## BEGIN RECORDED INFORMATION

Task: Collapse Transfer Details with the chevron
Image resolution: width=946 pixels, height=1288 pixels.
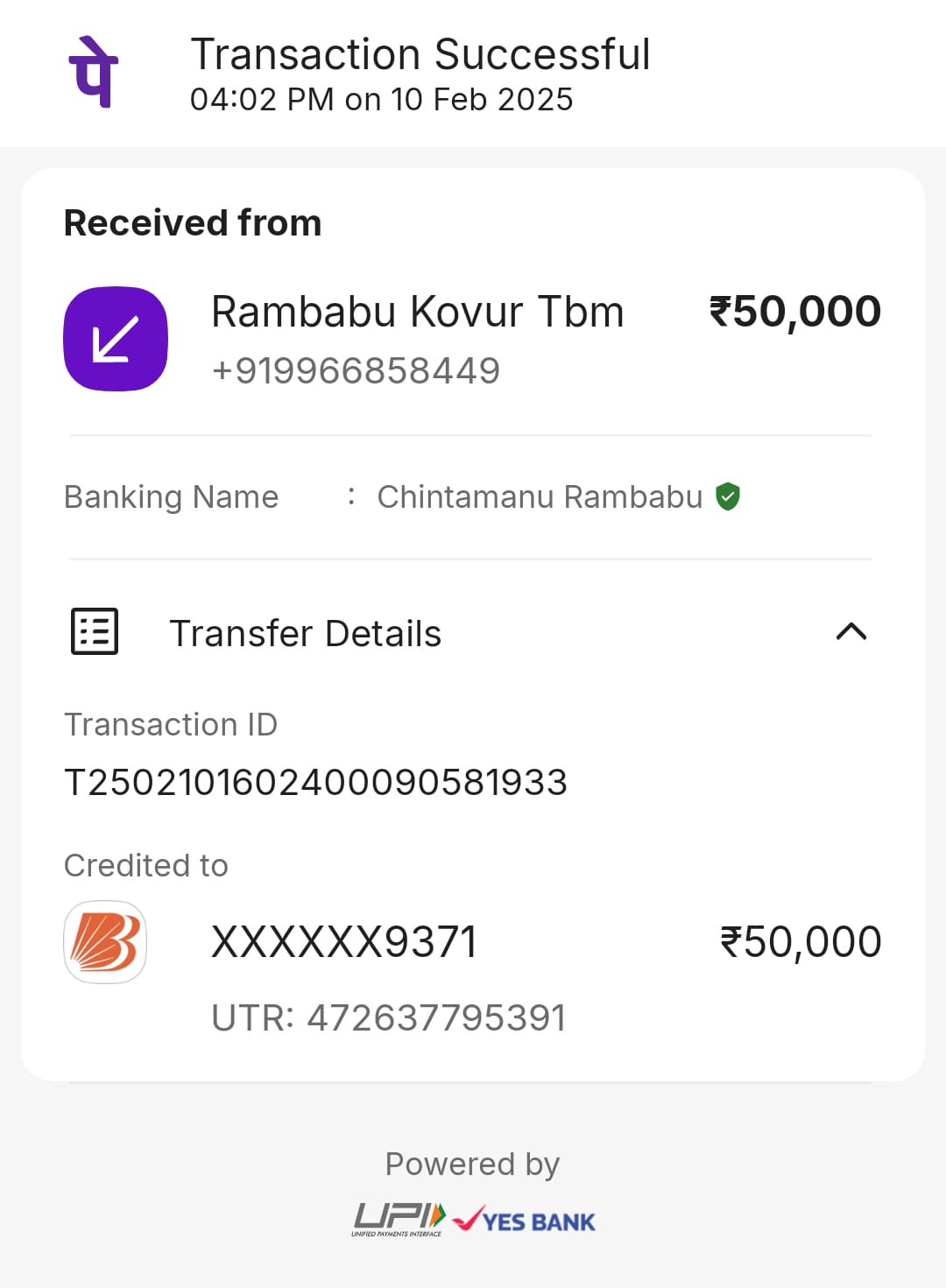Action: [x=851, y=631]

## END RECORDED INFORMATION
## BEGIN RECORDED INFORMATION

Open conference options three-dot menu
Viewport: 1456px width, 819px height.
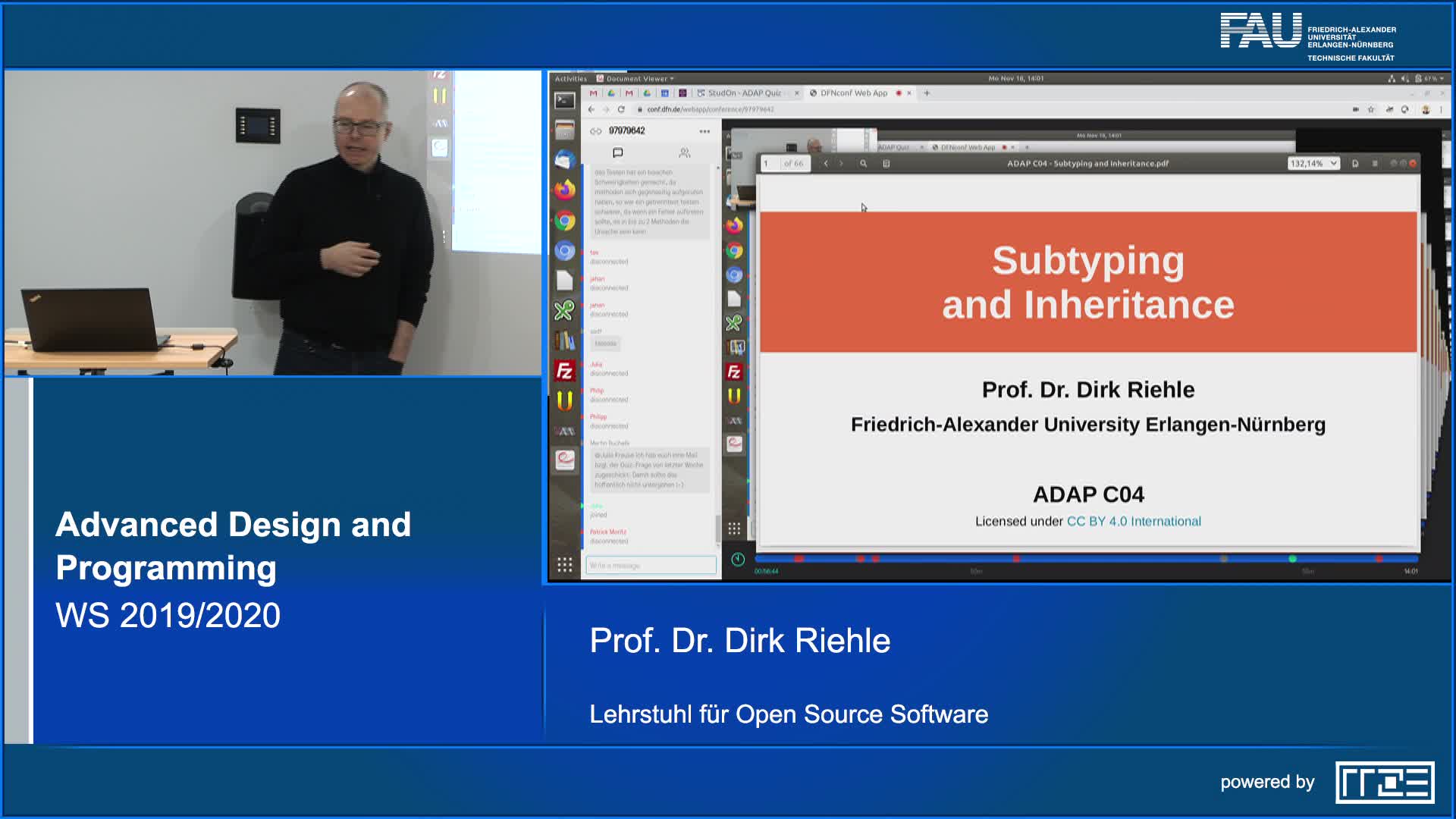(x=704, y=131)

## END RECORDED INFORMATION

Rewrite the rows beginning at the line with "Task: Collapse Transfer" and stopping after the line with "Action: [x=851, y=631]", changing "chevron" to "arrow icon" and leaving everything else the same. Leave the pictures out.

Task: Collapse Transfer Details with the arrow icon
Image resolution: width=946 pixels, height=1288 pixels.
Action: [x=851, y=631]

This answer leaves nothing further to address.